Quanto spesso alte menti e nobili cuori, avevano vagheggiato rispondenza e accoglienza! Ella passava indifferente, come la salamandra tra le fiamme, nei vulcani dei desideri, che il mondo le accendeva intorno.

La sua carne, nella purità incontaminata, non soffrendo e non gioiendo, si saturava di perfezione e gli anni la rendevano più desiderata.

Nella sua arte e nella sua bellezza quasi si trasumanava.

“Luciana - le aveva detto, sul finire dell’inverno, la sua amica signora D’Arsi - spero che nell’estate verrai a farmi visita a Capri.”

L’isola è unica nel grigio-perla dell’aria, nell’ultima ora di sole ferragostano, sui declivi della collina che si rispecchiano nelle chiare acque al verderame di Marina Piccola; gli alberi e i fiori quietano l’affanno della calura, sofferta nell’attesa della propiziatrice ombra serale.

Giunta l’estate, Luciana dell’Angelica, mantenne la promessa fatta all’amica D’Arsi, e si recò nell’Isola Azzurra.

Quivi, un pomeriggio, Luciana, stando supina sull’arenile di Villa D’Arsi, col capo appoggiato al tronco di un’acacia odorosa, rileggeva l’ultimo volume delle sue liriche, ancora fresco di tipografia, sentendosi parte del tutto, parte della natura stessa.

Silenzio di membra e cose stanche tutt’intorno. Lontano, sul mare, qualche barca abbandonata all’accidia delle onde.        

Un lieve accappatoio copriva appena le sue nudità audaci.

L’acre profumo delle alghe e la salsedine dell’aria a poco a poco la narcotizzavano.

Ella si assopì.

                                                  ***

Il sole naufragava lontano nel suo epilogo diurno e la sera stendeva lentamente il morbido, mesto velo.

Un’ondata di calore si spandeva alla radice dei capelli e le scorreva dal collo al seno, sgusciato dall’accappatoio nell’abbandono del sonno.

Appena svegliata, non osava voltarsi, non sapeva e non voleva sottrarsi a quella morsa impalpabile, che pure l’irretiva in maglie tenacissime.

Tra panico e delizia, la sensazione di stordimento che la rendeva immobile.

Poi, come piegata da una potenza misteriosa, volse la testauava a  di lato a guardare: inginocchiato nella sabbia, a due passi da lei, le mani a terra e il dorso inarcato e fermo sulle braccia, il collo teso, due occhi bramosi, quasi di rapina, un giovane la osservava attentamente. Un volto giovanissimo, diabolicamente bello e pauroso, quasi un fanciullo, continuava a guardarla con insistenza.
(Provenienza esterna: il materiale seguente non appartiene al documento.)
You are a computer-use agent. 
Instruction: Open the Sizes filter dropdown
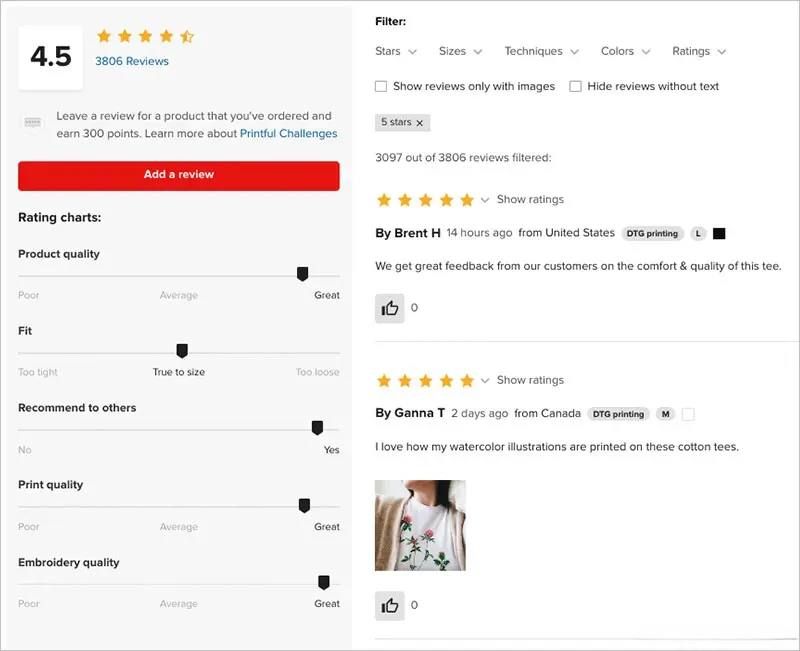(x=460, y=52)
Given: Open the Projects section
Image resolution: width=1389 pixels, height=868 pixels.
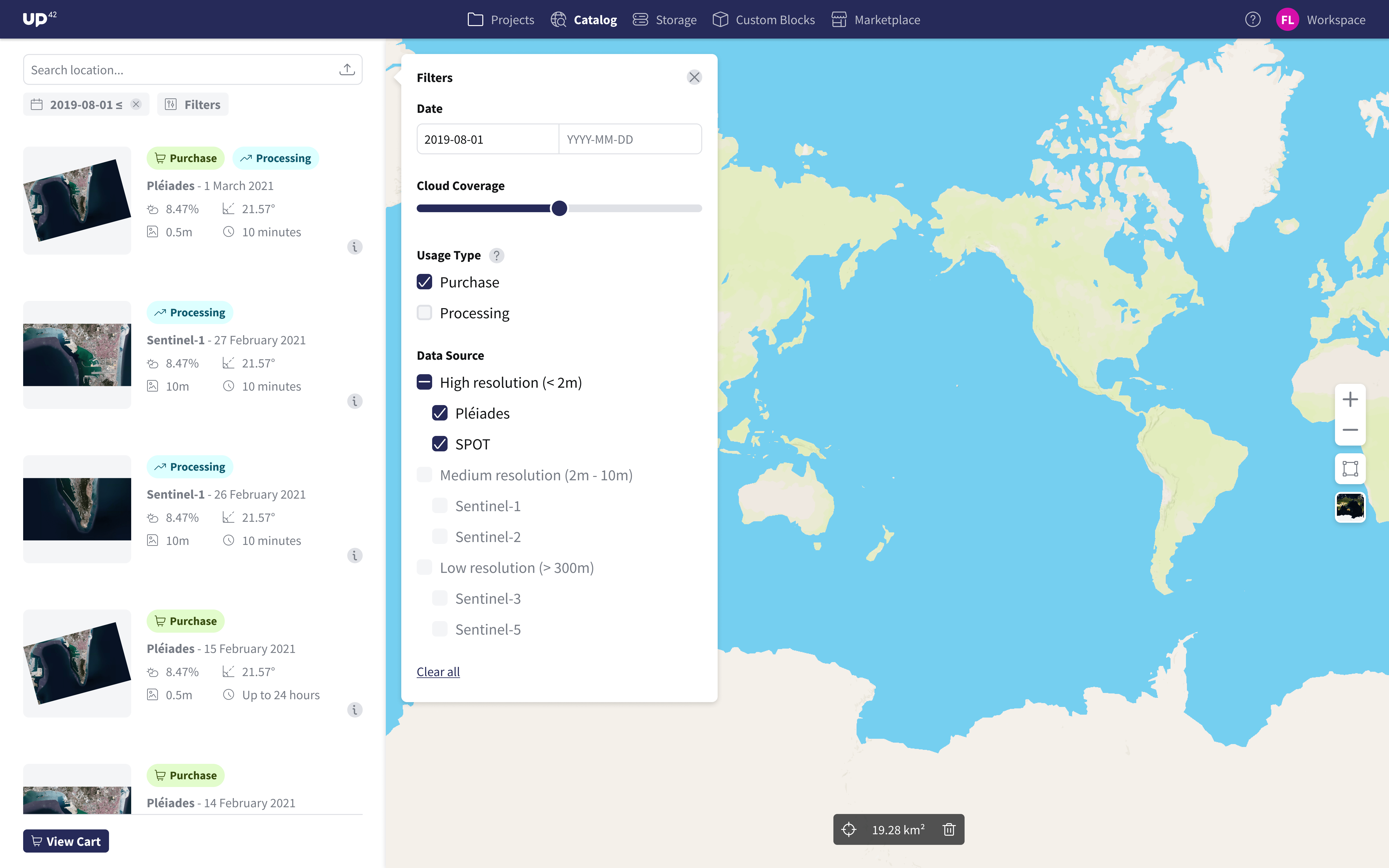Looking at the screenshot, I should (x=511, y=19).
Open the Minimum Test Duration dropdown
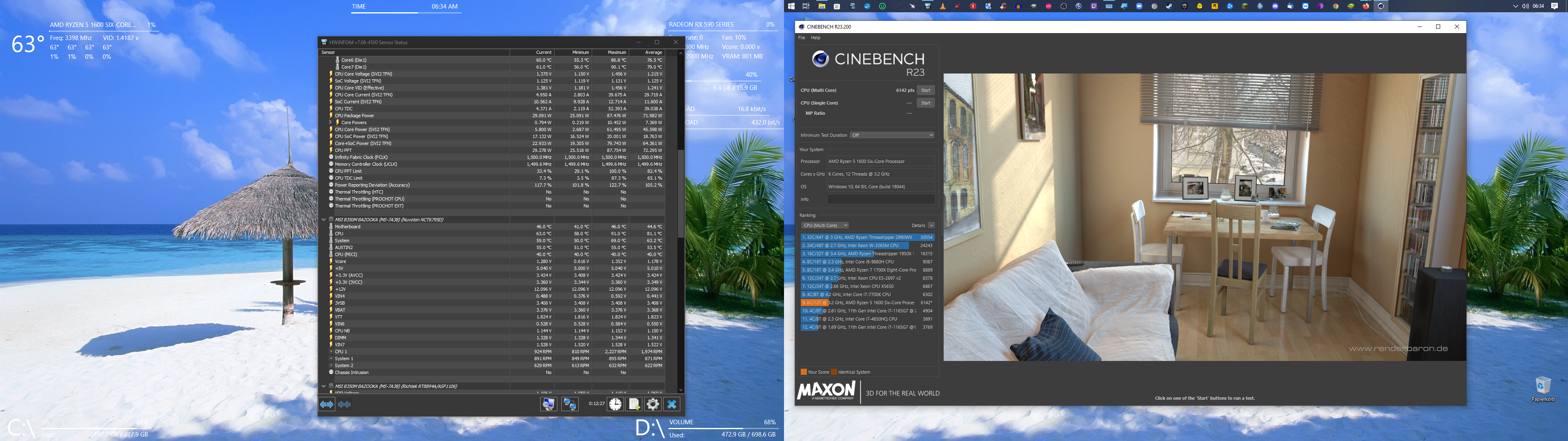Screen dimensions: 1568x441 point(892,135)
Affascinato e fascinoso, squassato dalla violenza dell’istinto, acceso dalla visione improvvisa di una polpa mai addentata, fremeva accanto a lei, nelle implacabili volute di una formidabile forza, inconscia e predace.

Luciana allungò la mano tremula sul capo del maschio, come se volesse carezzarlo o respingerlo.

Si rotolarono nella sabbia ancora tiepida, sul filo d’acqua della battigia.

                                                     ***

Rimasta sola, Luciana raccattò il suo volume di liriche, ancora odorante di tipografia: lo guardò, rigirandolo fra le mani. Poi, con un gesto semplice e quasi solenne, lo lanciò fra le onde.